### DESCRIPTION OF THE TASK
Pick up the article about Peters's life and Army career after its final sentence and write the next part.

### EXTRACT PROVIDED
———

Peters was born Aug. 6, 1923, on Oahu. His early years were spent on Maui, where his late father, Charles, was believed to be the island's first mortician and his late mother, Mollie, later opened a beauty shop.
Peters entered the 7th-grade at the Kamehameha School for Boys on Oahu but then came back to Maui to study Latin at Maui High School because the Oahu campus did not offer Latin studies.
He was the first Maui resident to be appointed to the U.S. Military Academy in West Point, N.Y.
Among his assignments in a 30-year Army career, Peters served as a battalion commander at Fort Lewis, Wash., and a brigade commander with the 3rd Infantry Division in Germany. Peters received many accolades for his military service and retired in 1976 as a colonel.
He then went on to be an executive assistant to Inouye for 14 years and headed the Honolulu office.
Peters had been married to the former Joan Sabin until her death in 1986. In 1989, Peters married Mary Melekahana Awai Kapaona.
He was involved with many Native Hawaiian organizations and community organizations, including being the first treasurer and director of Alu Like, treasurer of the Office of Hawaiian Affairs Education Foundation, a member of the Native Hawaiian Chamber of Commerce, an Ali'i of the Royal Order of Kamehameha and an Elks member, a Mason and a Shriner.
According to information provided by his family, Peters said: "I want to be remembered as an individual caring and assisting others in finding workable solutions to make their lives better."
And Peters, indeed, tried to make lives of others better, Mountcastle said.
"He was basically for me, a mentor," Mountcastle recalled Thursday.
The new Queen Lili'uokalani Children's Center facility in the Wailuku Millyard was dedicated to Peters in 2008. The Lili'uokalani Trust was established by the queen, with its mission to serve Hawaii's orphans and destitute children with preference given to pure or part-Hawaiian children.
Regarding the dedication, Peters told The Maui News: "I tried to do my best for all the people of Hawaii."
He said that those "who are orphans and some of them are in need, but we tried (to help) from the Queen Lili'uokalani Trust. . . . I was a trustee for 29 years, and I tried to do my duty. 'Duty, Honor, Country' is what they teach at West Point. I think I might have learned a few lessons there."
Peters kept many friends on Maui, including retired educator and active community member William Tavares.
Tavares said he got to know Peters because they were students at the old Maui High School.

———

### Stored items
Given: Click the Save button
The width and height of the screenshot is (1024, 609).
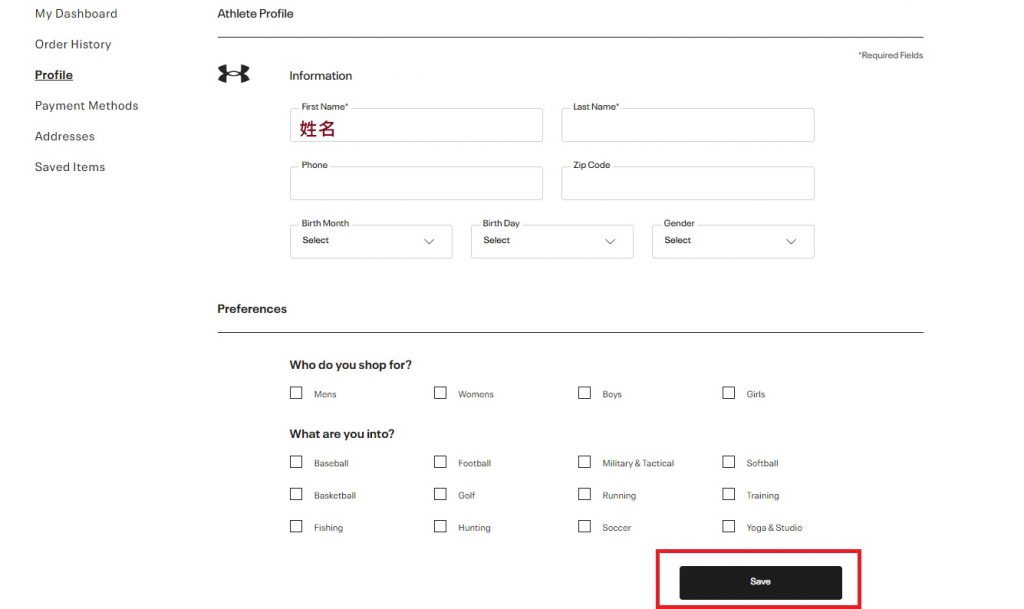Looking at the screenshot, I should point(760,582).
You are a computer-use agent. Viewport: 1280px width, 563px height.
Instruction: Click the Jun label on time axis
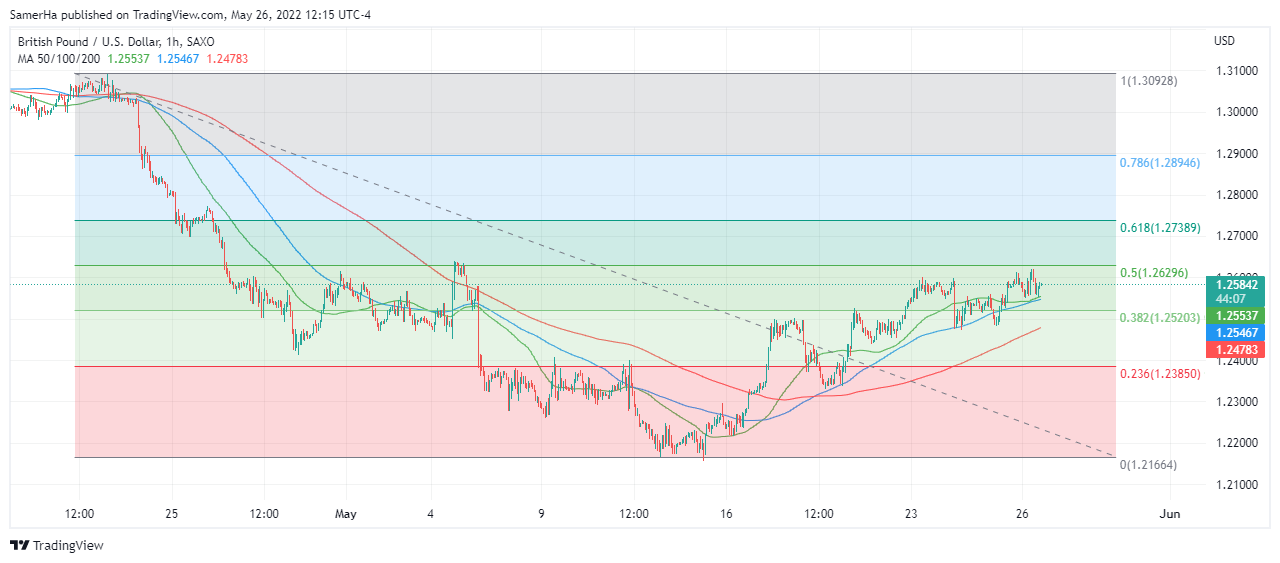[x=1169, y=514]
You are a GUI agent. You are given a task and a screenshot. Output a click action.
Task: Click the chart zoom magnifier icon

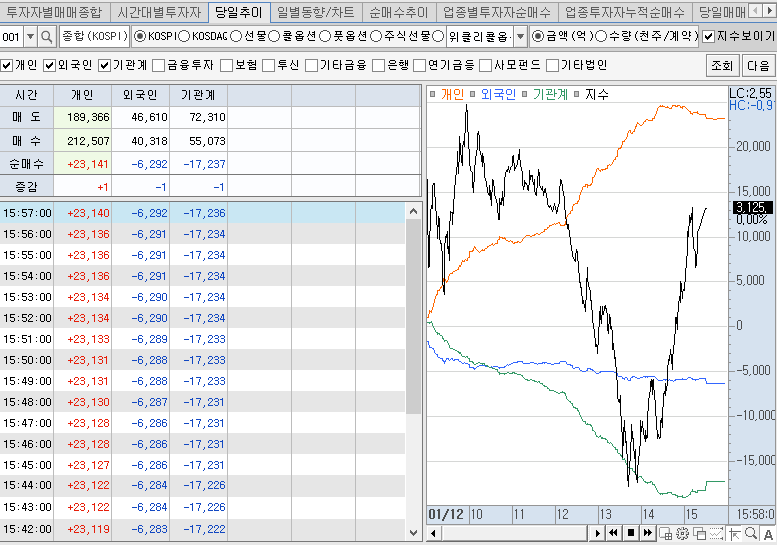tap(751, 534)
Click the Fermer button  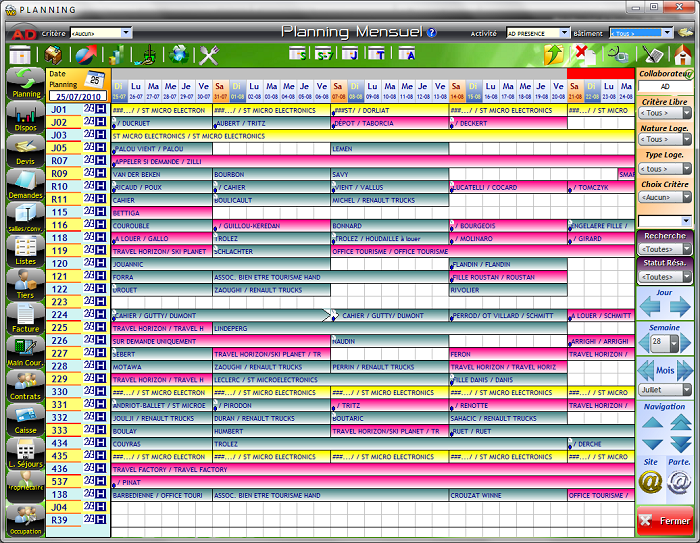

———

### RESPONSE BELOW
Peters was born on the same day as Tavares' late younger brother, Carl.
"We would all play football in Kuau and enjoy the ocean. We got extremely close," Tavares recalled Friday.
He said that Peters reminded him of Carl, and he loved Peters like his own brother.
Tavares admired the bravery of his brother and Peters who were in the military and fought in combat.
"Our friendship bonded in the last few years. I would phone him periodically and he would phone me," Tavares said.
Tavares said that on Nov. 24, the day of Peters' fall, something told him to give Peters a call.
When he did, he said that the family told him that Peters was in the hospital undergoing treatment.
Later, Peters was sent home because he checked out fine, Peters-Nguyen said.
But, on Sunday, which was Tavares' 91st birthday, Tavares said there was a call to his home around 4:10 a.m. He didn't answer it, thinking it was crank call.
But then he checked the caller identification and saw it was Peters' number. Tavares tried to call the number back but there was no answer.
"He tried to call me. To wish me, maybe, a happy birthday, I felt so bad I wept," Tavares said as he choked up in tears.
"I miss him a lot now," Tavares later said, still crying.
Peters-Nguyen, who is the vice president of Institutional Advancement at Chaminade University, said that she was really close to her father and added there is a "huge puka right now in my heart."
She said she is setting up a scholarship fund in her father's name at Chaminade for Native Hawaiian students.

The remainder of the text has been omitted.